With these variations, you can make this Beef Chow Fun (Wet Style) your own, ensuring it’s always a delight at your table!
Easy Juicy Beef Chow Fun (Wet Style) Recipe FAQs
What’s the best way to select and prepare the beef for Beef Chow Fun (Wet Style)?
I recommend choosing flank steak because it’s flavorful and tender when sliced thinly against the grain. Make sure your slices are about 1/8-inch thick for the perfect texture. Marinate the beef for at least 15 minutes with soy sauce, Shaoxing wine, cornstarch, and white pepper to keep it juicy and enhance flavor.
How should I store leftover Beef Chow Fun (Wet Style), and how long will it keep?
Store any leftovers in an airtight container in the fridge, and it will stay fresh for up to 3 to 4 days. For best results, reheat gently on the stove over medium heat with a little splash of water to bring back moistness without drying out those tender noodles and beef.
Can I freeze Beef Chow Fun (Wet Style)? If so, how do I freeze and reheat it properly?
Absolutely! Portion your Beef Chow Fun into freezer-safe containers, making sure to press out any excess air to avoid freezer burn. Freeze for up to 2 months. When ready to enjoy, thaw it overnight in the fridge, then warm it slowly in a pan with a small splash of water or broth to restore its silky texture and fresh flavor.
What should I do if my rice noodles clump or break apart during cooking?
Fresh wide rice noodles should be gently separated under lukewarm water before cooking to prevent clumps. Avoid soaking them too long as this can make them mushy. When stir-frying, use high heat and handle the noodles carefully with a spatula to maintain their signature chew without tearing.
Is Beef Chow Fun (Wet Style) safe for pets or people with allergies?
This dish contains soy sauce and oyster sauce, which include soy and shellfish allergens respectively—so it’s best to keep it away from pets and individuals with these allergies. For a soy-free or shellfish allergy-friendly version, you can substitute tamari for soy sauce and mushroom sauce or coconut aminos for oyster sauce, although the flavor will be slightly different but still delicious!

Easy Juicy Beef Chow Fun (Wet Style) You’ll Crave Every Time
Ingredients
Equipment
Method
- In a bowl, whisk 2 tbsp soy sauce, 1 tbsp Shaoxing wine, 1 tsp cornstarch, and a pinch of white pepper. Toss 8 oz thin flank steak until coated; refrigerate for 15 minutes.

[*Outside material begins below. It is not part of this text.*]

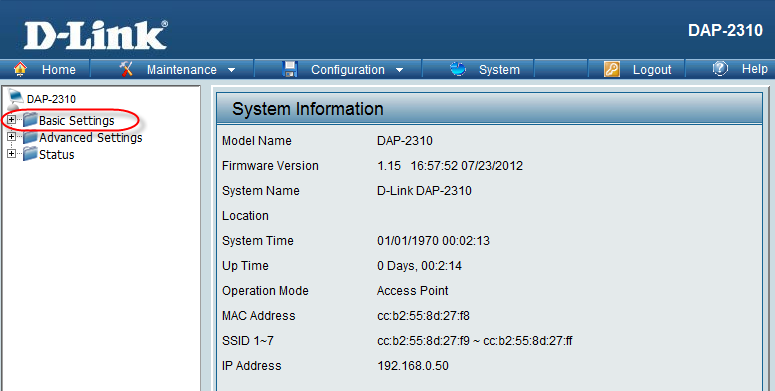Screen dimensions: 775x391
Task: Click the Logout key icon
Action: [x=612, y=69]
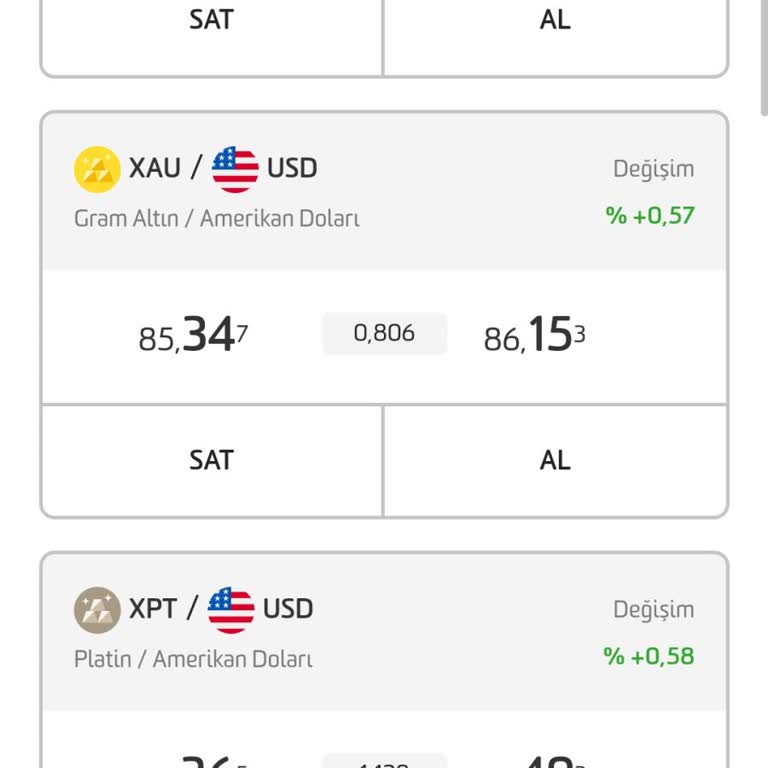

- Gently separate 12 oz fresh ho fun noodles under lukewarm water until pliable. Drain well; set aside to prevent sticking.
- Heat 1 tbsp neutral oil in a hot wok. Add beef, stir-fry for 1–2 minutes until edges just brown. Transfer to a plate.
- Add another splash of oil; toss in minced garlic and white parts of 3 sliced green onions. Stir for 30 seconds until fragrant.
- Return noodles to wok with 2 tbsp oyster sauce, 1 tbsp dark soy sauce, and 1 cup bean sprouts. Toss for 2 minutes until sauce clings.
- Return beef, drizzle 1 tsp sesame oil, toss briefly. Sprinkle green onion tops for color; serve immediately.